Fährt er beim Test oder fährt er nicht? Diese Frage beschäftigte die Motorsportszene als bekannt wurde, dass sich Daniel Juncadella beim Mountainbike fahren das Schlüsselbein angebrochen - und das nur eine Woche vor dem DTM-Test in Hockenheim. Doch der Mercedes-Pilot wagte den Härtetest: Er absolvierte trotz seiner Verletzung 121 Runden und setzte sogar die drittbeste Rundenzeit am Dienstag. Am Mittwoch kehrte er erneut ins Cockpit zurück und spulte weitere Testkilometer ab.

Als er zum ersten Mal in sein Auto stieg, "da habe ich erst einmal gemerkt, wie eng es im Cockpit wirklich ist", schildert er. "Danach war ich mir nicht ganz sicher, ob ich so am Dienstag würde fahren können. Aber nach dem ersten Run habe ich bemerkt, dass wir nur ein paar Anpassungen am Lenkrad und dem Sitz benötigen. Auf dem zweiten Run fühlte ich mich bereits okay."

 

Als er dann auf den Zeitenmonitor schaute und sah, dass er nur drei Zehntel langsamer als sein Teamkollege Gary Paffett war, war selbst Juncadella überrascht: "Das war eine große Überraschung für mich! Denn ich fühlte mich zwar gut im Auto, rechnete aber damit, dass ich bei den Rundenzeiten wegen der Verletzung vielleicht weiter weg sein würde. Schließlich muss ich den Rechtskurven meinen rechten Arm etwas mehr verwenden und hier in Hockenheim gibt es relativ viele Rechtskurven."

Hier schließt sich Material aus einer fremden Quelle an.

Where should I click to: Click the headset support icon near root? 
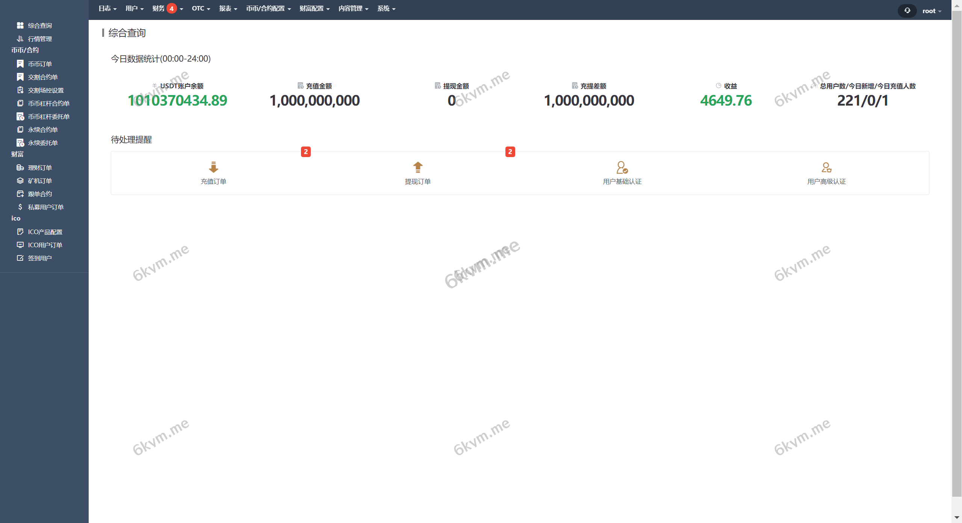tap(907, 11)
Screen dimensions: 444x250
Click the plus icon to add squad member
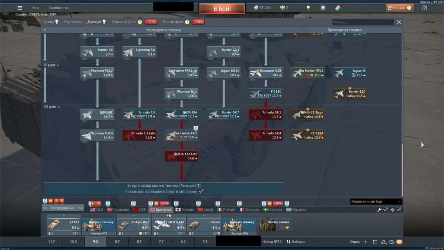[365, 242]
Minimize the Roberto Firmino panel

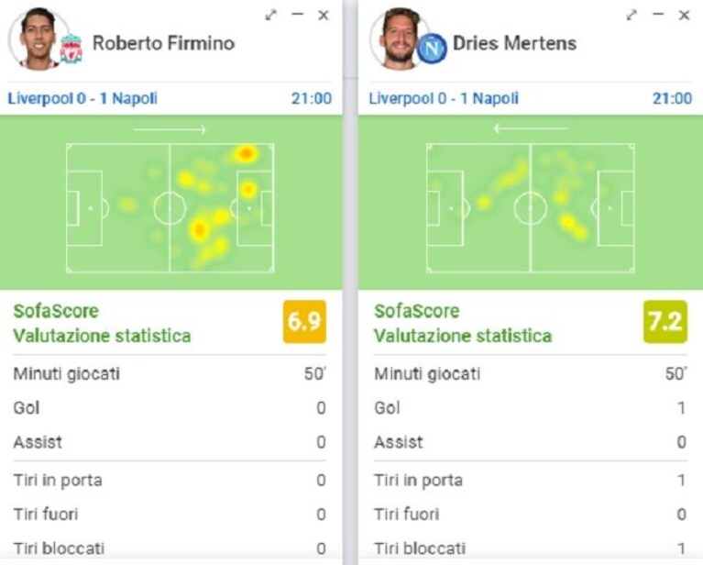pos(297,15)
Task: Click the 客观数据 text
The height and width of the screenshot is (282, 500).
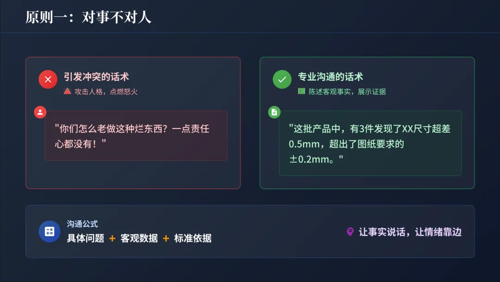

Im Team hat der Mann aus Barcelona ab sofort einen neuen Spitznamen: Mann aus Titan. "Na klar, ich bestehe jetzt aus einem ganz schönen Stück Titan", sagt er. "Aber im Ernst: Das war ein ganz besonderer Tag für mich. Das Gefühl kommt fast an die größten Erfolge in meiner Karriere heran. Zu Beginn des Nachmittags war es für mich etwas härter, aber insgesamt lief alles super und ich konnte 121 Runden absolvieren."

Am Nachmittag führte Juncadella eine Rennsimulation durch, ein Test für Fahrzeug und Schlüsselbein. Doch auch diese meisterte der Mercedes-Mann. "Das war für mich die erste Rennsimulation mit der neuen Reifenmischung, die ich vor zwei Jahren schon einmal getestet habe. Das lief ebenfalls sehr positiv und ich glaube, dass ich dabei konkurrenzfähig gewesen bin. Insgesamt war es ein perfekter Tag für mich. Ich hätte mir keinen besseren Tag wünschen können", freut er sich. Wenn das Schlüsselbein weiter hält, dürfte der Teilnahme am Saisonauftakt in Hockenheim (4. bis 6. Mai) nichts im Wege stehen.